Existing and currently used epidural electrodes are all one caliber from distal to proximal ends. This single caliber design means that an electrode that is thin enough to be of lower risk for erosion in the subcutaneous location and lower profile is too fragile when traversing the course to the implanted generator site.
Additional shortcomings of existing electrodes include separate anchor systems that require extra steps for implantation and also introduced movement of the electrode which can affect technical performance.
The frailty and mobility of current electrodes may be overcome by using an electrode that is designed to be used specifically for subcutaneous placement over a peripheral nerve.

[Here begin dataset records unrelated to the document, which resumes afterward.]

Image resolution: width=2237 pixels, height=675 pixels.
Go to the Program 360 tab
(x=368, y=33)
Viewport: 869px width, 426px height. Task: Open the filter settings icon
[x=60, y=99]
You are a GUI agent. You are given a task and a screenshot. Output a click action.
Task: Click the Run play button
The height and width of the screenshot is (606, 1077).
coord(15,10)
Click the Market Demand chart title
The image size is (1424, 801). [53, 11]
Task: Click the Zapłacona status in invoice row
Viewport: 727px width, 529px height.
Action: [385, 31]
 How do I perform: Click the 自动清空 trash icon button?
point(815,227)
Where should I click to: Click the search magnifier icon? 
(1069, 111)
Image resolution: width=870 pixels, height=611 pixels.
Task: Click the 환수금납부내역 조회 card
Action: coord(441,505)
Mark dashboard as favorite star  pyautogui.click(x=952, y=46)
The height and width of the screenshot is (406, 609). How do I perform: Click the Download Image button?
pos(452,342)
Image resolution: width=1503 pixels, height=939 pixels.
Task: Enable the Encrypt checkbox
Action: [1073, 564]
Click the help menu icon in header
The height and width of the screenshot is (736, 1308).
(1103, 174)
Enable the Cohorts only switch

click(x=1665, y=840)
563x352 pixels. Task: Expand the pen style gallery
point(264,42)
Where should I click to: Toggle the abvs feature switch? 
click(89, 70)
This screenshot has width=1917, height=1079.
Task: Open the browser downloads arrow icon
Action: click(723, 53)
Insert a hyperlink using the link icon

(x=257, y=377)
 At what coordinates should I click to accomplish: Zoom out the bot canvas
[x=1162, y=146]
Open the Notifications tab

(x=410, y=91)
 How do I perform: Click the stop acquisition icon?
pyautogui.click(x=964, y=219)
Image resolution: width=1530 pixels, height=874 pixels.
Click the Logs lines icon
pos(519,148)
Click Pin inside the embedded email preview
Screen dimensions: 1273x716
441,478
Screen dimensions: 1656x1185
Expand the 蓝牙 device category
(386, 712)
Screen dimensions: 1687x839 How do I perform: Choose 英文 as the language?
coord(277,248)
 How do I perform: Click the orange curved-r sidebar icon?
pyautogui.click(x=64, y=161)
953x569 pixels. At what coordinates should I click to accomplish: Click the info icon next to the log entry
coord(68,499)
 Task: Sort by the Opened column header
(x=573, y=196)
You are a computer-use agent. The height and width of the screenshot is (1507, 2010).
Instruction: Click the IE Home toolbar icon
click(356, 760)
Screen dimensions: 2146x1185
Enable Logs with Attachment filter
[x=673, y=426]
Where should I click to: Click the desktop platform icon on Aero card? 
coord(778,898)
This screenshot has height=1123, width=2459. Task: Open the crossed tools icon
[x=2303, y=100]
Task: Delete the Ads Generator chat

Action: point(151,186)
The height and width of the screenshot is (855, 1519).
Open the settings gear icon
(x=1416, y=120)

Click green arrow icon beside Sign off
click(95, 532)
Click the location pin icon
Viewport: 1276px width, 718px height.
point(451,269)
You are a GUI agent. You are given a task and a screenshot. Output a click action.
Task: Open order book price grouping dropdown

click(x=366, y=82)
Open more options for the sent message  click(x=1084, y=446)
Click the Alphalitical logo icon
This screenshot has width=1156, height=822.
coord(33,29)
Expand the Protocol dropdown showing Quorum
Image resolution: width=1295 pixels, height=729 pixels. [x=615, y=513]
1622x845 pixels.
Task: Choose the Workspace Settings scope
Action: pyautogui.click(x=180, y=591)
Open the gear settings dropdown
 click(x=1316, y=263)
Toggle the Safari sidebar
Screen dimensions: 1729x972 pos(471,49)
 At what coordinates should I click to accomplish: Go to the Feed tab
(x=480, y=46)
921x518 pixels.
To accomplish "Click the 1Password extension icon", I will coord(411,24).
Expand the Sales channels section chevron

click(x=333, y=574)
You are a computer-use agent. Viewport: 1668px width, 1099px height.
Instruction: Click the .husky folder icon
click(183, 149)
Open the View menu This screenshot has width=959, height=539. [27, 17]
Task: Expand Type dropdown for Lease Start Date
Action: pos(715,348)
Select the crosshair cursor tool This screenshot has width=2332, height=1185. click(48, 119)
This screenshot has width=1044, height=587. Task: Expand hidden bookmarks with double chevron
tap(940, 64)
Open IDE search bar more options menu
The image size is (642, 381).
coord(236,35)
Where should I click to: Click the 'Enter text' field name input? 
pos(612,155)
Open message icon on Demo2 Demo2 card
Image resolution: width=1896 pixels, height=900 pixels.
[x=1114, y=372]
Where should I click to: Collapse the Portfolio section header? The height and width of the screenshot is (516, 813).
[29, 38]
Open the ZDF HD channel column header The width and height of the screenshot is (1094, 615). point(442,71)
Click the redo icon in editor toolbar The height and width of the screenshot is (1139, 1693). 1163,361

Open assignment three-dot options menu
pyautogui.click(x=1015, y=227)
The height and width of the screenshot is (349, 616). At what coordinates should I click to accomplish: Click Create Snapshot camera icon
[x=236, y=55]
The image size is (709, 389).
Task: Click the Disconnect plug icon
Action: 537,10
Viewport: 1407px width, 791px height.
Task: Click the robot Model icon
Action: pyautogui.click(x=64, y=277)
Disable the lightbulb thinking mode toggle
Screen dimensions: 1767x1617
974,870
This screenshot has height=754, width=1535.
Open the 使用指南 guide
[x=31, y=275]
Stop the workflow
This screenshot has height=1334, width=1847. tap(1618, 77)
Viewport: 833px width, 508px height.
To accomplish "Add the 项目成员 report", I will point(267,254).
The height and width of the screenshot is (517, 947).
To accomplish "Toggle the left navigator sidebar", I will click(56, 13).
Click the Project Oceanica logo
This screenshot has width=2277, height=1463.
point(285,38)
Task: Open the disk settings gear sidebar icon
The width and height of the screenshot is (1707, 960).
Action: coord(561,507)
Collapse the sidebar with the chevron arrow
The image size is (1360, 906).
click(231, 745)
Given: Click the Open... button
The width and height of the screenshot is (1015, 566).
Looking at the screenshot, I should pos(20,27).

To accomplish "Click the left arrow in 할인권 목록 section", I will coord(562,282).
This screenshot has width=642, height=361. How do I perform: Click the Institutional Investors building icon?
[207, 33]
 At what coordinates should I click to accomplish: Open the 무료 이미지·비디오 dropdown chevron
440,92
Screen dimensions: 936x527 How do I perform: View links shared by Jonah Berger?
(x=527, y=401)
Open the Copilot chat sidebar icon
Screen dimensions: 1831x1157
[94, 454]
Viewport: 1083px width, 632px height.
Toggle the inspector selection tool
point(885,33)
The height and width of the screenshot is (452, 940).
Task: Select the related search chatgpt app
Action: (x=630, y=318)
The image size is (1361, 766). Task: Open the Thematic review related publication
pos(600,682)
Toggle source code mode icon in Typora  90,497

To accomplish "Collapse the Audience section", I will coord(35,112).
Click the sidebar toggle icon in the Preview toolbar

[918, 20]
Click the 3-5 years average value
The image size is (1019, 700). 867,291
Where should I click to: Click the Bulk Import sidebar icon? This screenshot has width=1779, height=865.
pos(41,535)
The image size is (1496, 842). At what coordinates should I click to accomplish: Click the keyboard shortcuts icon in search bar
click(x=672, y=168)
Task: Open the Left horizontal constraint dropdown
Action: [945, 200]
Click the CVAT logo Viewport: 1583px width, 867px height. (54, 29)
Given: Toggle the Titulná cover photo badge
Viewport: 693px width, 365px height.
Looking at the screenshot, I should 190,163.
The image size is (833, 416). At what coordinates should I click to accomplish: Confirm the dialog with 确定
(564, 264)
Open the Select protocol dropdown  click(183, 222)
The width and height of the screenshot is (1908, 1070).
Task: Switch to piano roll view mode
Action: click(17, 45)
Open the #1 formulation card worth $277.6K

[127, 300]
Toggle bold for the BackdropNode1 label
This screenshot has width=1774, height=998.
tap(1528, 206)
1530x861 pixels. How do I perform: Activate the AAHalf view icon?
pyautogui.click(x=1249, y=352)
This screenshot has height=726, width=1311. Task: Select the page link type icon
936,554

Such an electrode would have a tapered and thin distal electrode in combination with a more robust, wider diameter lead body that is better able to resist the stresses of high motion areas, especially the range of motion in the neck.
A need exists in the art for devices, systems, and methods for an implantable electrode lead designed for neuromodulation applications requiring subcutaneous placement.
While multiple embodiments are disclosed, still other embodiments of the present disclosure will become apparent to those skilled in the art from the following detailed description, which shows and describes illustrative embodiments of the disclosure. As will be realized, the disclosure is capable of modifications in various aspects, all without departing from the spirit and scope of the present disclosure. Accordingly, the drawings and detailed description are to be regarded as illustrative in nature and not restrictive.